Putin: The Difficult Process of Forming a New World Order Underway

On Sept. 29, the day before the accession ceremony of four regions that were formerly part of Ukraine into Russia, Russian President Vladimir Putin addressed a meeting of the intelligence chiefs of all of the CIS nations in Moscow. He presented the strategic backdrop to the Nord Stream sabotage and noted that “new and serious challenges are arising.”

“We are seeing the difficult process of the forming of a more just world order,” he said. “This process is accompanied by the well-known problems that lie on the surface. The old unipolar hegemony is inexorably collapsing. This is an objective reality that the West is categorically refusing to accept. We see all the consequences of this. Clinging to the past and trying to pursue a policy of dictates in all areas—from international relations and the economy to culture and sports—the notorious collective West is creating more and more problems and crises. In the process, it is not stopping at anything as it exerts pressure on the countries that choose a sovereign path of development, that do not want to obey it but that want to choose their own path and future independently and freely, and maintain their culture, traditions and values….

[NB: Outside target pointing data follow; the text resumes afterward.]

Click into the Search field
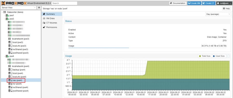The width and height of the screenshot is (233, 98). pyautogui.click(x=64, y=3)
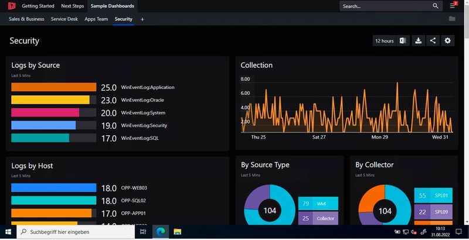
Task: Click the WMI legend entry
Action: 318,203
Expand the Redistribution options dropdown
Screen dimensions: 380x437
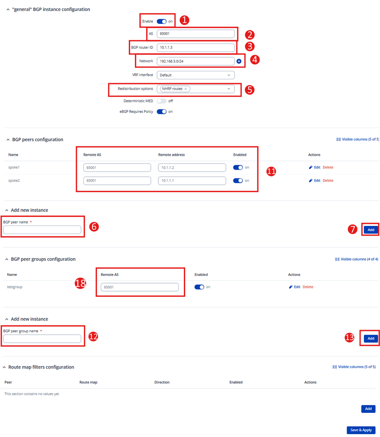pyautogui.click(x=229, y=89)
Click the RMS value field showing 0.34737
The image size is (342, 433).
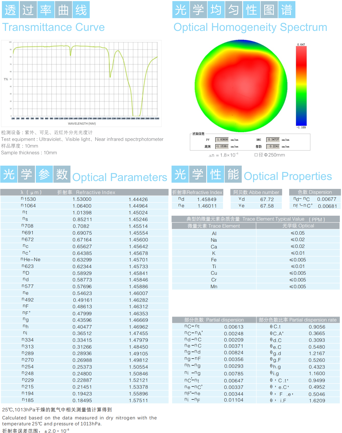pyautogui.click(x=273, y=140)
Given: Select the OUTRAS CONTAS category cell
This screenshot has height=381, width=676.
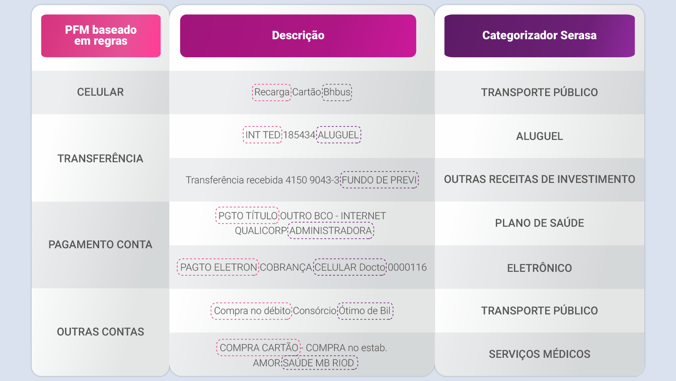Looking at the screenshot, I should coord(100,332).
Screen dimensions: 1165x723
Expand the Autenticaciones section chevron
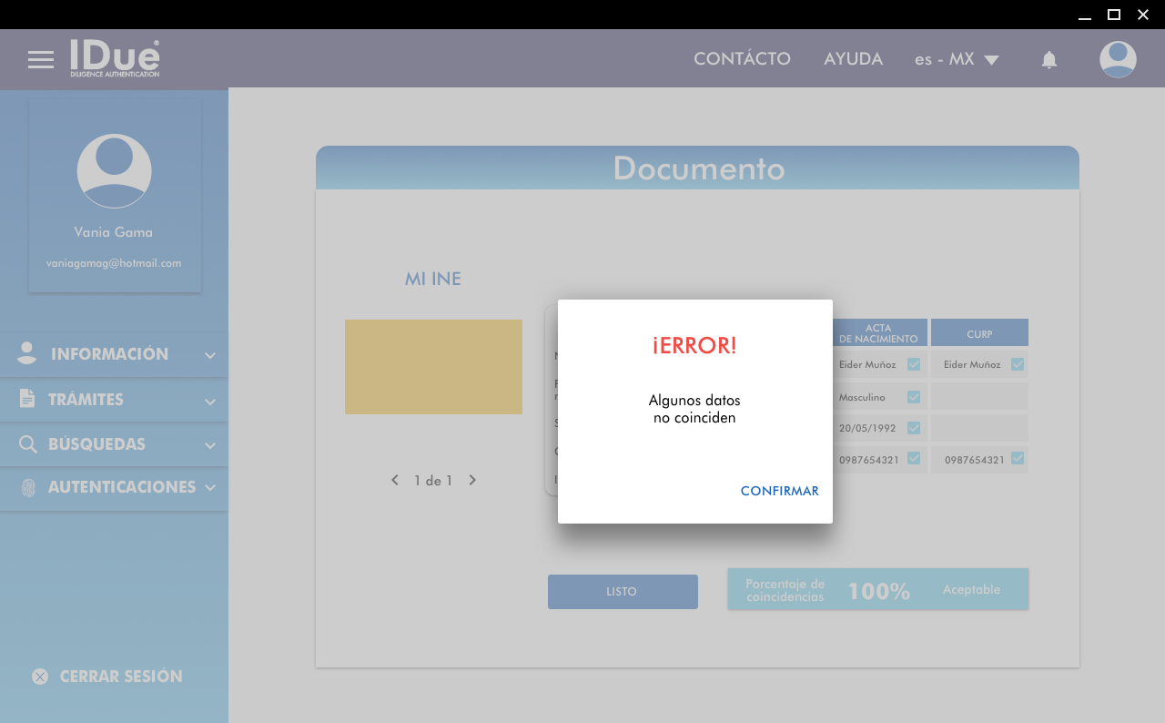pyautogui.click(x=210, y=487)
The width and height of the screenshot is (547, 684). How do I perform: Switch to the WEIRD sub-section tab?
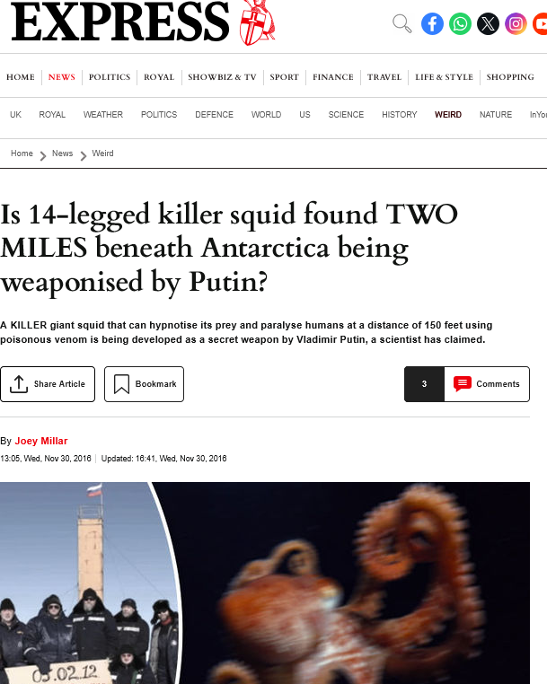[x=448, y=115]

“If we want to put up a truly solid barrier against existing and potential threats, the CIS countries must take consistent and coordinated action, continuously strengthening mutual support,” Putin continued. “It is the only way for us to protect our interests on the international scene and drive back any ill-wishers.

“Pursuing their goals, our geopolitical adversaries, our opponents, as we said recently, are ready to expose anyone, everyone, any country to a blow, turning it into a ground zero of a crisis, instigating ‘color revolutions’ and unleashing bloody massacres. We have seen this many times before.

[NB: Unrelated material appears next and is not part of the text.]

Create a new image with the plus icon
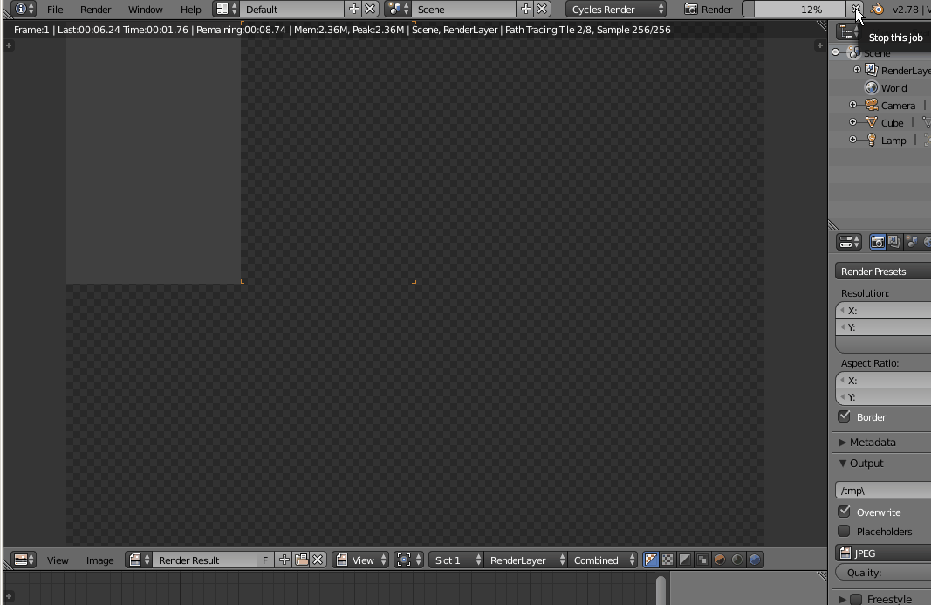The height and width of the screenshot is (605, 931). (x=283, y=560)
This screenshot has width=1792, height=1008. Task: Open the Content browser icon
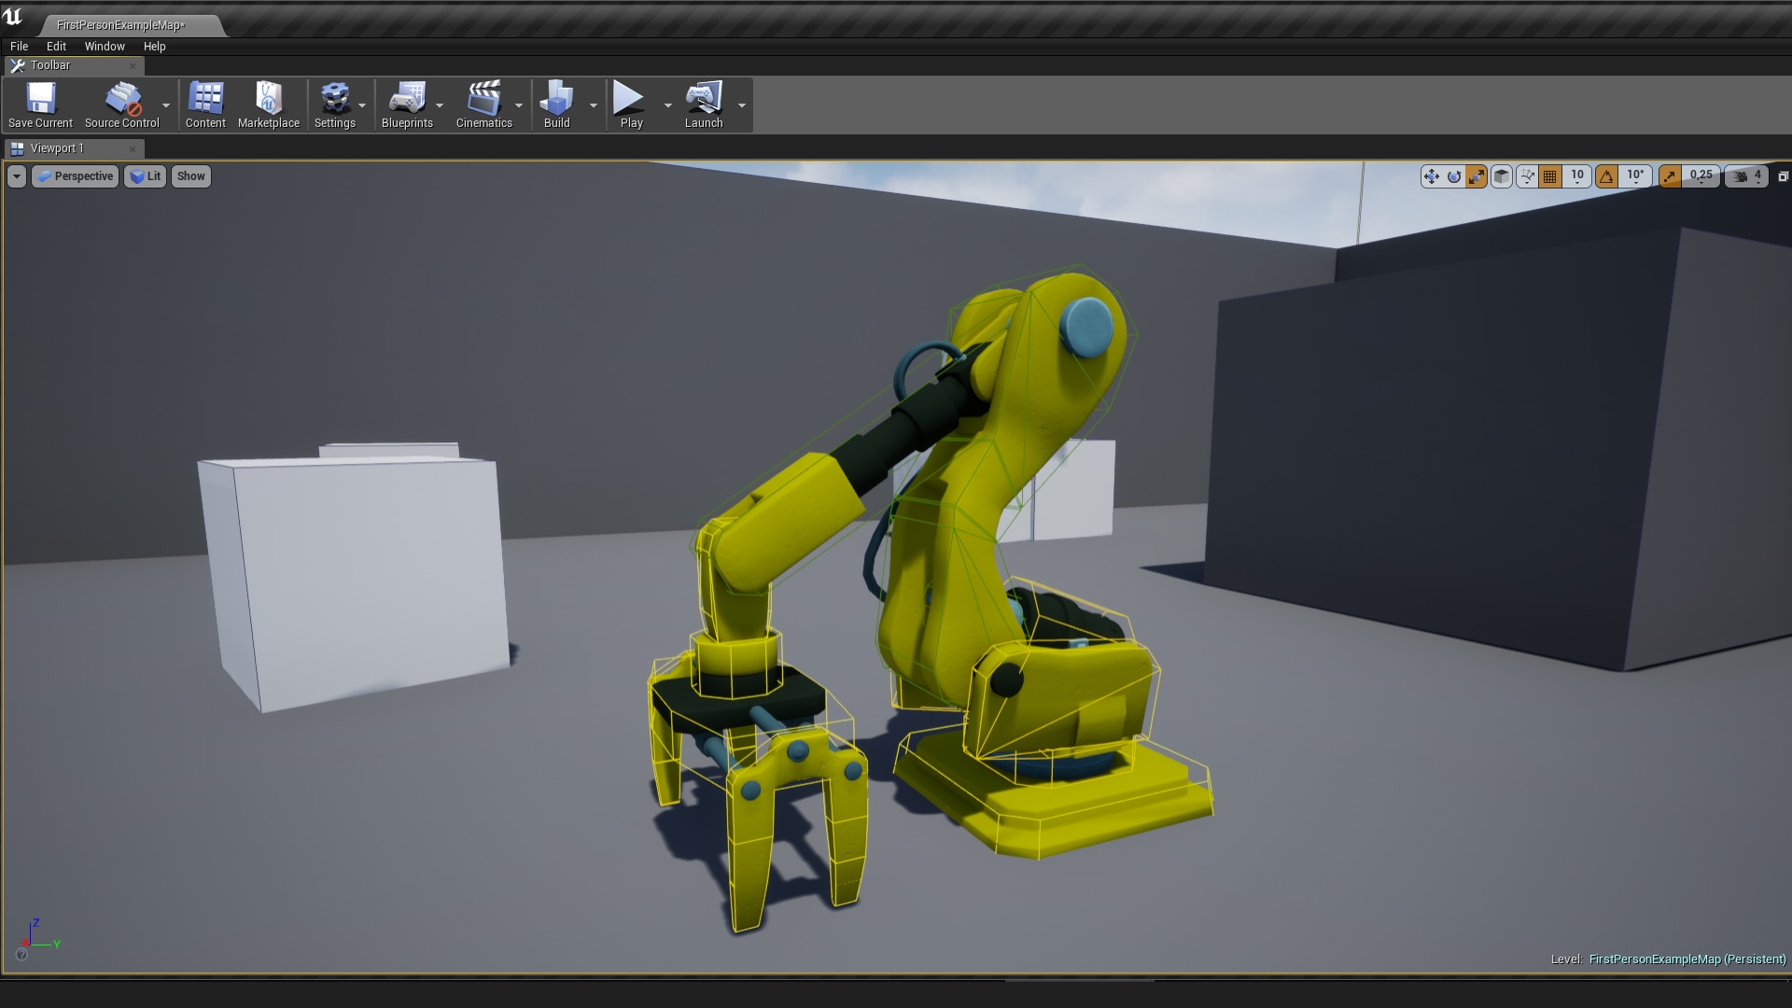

“We also know that the West is devising scenarios for inciting new conflicts in the CIS. But we already have enough of them. Just look at what is happening between Russia and Ukraine, what is happening on the borders of other CIS countries. Indeed, all of this is the aftermath of the collapse of the Soviet Union; this much is understandable. But the risks of destabilization are growing again, including the risks of destabilization in the entire Asia-Pacific region.” (http://en.kremlin.ru/events/president/news/69458 )

Sergei Naryshkin, the chief of the SVR, Russia’s foreign intelligence service, added in remarks the next day that the West is going all-out to hold onto its hegemony. “That, of course, is a factor that significantly upsets the international security architecture and ratchets up conflict potential throughout the globe and in individual regions,” he told reporters, according to TASS.